Alright so my clutch is unresponsive and stiff. I'm not on good terms with the last person who worked on my clutch so talking to him is out of the question. I rebuilt my clutch a few years back with new plates and springs. The springs are Barnet springs that I purchased from 4into1 and they were noted to be a little stiffer than OEM springs. Since the rebuild I put about 900 miles on the bike. The bike has been worked on several times since I have had it and the clutch has been disassembled twice and rebuilt once.

My clutch was stiffer after it was worked on by my former mechanic. I adjusted the play to help deal with the stiffness and the clutch stopped working. I then tried remove all play in the clutch and still nothing. The clutch lever at the handle bars feels like it's 50lbs and it does not free up the back wheel from the transmission.

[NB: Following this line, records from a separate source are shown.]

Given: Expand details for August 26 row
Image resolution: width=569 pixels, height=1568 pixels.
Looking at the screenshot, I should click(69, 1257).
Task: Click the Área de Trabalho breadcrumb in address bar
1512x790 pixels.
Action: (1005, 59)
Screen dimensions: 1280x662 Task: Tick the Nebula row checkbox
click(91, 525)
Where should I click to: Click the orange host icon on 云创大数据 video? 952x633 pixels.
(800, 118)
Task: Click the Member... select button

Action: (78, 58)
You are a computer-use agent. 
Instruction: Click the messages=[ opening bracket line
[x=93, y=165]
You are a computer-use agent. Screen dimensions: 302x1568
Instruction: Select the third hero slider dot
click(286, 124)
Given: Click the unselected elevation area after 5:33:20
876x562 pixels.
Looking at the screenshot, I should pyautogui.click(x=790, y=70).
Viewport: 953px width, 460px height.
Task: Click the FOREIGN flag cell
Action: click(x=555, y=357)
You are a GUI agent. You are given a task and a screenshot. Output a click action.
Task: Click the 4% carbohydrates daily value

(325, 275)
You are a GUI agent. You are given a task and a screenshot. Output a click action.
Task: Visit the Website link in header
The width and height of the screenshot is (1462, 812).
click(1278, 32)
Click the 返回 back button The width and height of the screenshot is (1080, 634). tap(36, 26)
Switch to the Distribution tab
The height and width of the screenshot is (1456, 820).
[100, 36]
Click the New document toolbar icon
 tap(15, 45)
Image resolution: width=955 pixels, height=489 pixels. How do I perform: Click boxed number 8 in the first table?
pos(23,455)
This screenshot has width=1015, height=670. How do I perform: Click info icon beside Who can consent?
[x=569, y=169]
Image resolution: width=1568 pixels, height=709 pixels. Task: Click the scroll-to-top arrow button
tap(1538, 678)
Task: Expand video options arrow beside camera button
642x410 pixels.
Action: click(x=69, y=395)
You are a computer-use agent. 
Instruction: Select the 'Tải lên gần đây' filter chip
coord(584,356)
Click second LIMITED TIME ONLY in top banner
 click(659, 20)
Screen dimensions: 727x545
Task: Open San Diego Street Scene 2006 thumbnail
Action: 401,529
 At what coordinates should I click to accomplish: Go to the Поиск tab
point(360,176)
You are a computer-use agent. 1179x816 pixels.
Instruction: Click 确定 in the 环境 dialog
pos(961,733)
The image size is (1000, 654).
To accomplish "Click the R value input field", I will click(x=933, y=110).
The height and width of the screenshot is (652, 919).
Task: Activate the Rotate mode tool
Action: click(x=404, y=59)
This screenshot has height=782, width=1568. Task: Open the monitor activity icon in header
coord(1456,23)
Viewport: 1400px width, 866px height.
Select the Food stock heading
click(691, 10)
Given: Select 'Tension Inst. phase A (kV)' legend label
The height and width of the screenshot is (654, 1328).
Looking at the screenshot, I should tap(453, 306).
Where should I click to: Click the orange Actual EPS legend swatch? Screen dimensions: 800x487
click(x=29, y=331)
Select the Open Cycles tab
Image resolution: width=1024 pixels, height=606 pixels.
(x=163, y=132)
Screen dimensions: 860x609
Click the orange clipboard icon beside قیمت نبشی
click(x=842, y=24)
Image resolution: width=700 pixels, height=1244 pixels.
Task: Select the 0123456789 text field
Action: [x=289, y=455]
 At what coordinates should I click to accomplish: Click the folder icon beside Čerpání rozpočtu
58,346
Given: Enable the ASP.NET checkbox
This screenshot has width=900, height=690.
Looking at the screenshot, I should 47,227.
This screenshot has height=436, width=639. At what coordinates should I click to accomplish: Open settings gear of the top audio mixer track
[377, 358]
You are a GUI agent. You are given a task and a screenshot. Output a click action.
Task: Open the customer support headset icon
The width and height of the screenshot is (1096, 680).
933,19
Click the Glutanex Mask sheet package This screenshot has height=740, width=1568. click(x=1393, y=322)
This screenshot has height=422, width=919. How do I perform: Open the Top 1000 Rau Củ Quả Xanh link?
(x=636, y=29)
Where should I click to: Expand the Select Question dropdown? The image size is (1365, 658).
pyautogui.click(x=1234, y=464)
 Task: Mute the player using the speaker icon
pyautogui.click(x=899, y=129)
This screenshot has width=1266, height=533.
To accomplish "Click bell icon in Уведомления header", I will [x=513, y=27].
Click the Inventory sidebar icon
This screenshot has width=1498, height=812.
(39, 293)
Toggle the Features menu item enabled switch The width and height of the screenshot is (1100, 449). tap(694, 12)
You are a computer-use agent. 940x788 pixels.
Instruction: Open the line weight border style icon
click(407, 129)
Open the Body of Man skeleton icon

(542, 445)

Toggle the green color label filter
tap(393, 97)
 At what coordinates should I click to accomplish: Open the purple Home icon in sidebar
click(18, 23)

I removed my clutch cover and clutch and found nothing out of the ordinary. All plates and friction plates are accounted for. I haven't checked for warpage yet, but the clutch was rebuilt a few years ago and I have put less than 1000 miles since it was rebuilt. The one problem I had was loosening the clutch spring plate. I felt like I was about to break my arm trying to loosen the 4 bolts to the plate that held in the clutch springs. I do not remember it being that difficult when I first removed them.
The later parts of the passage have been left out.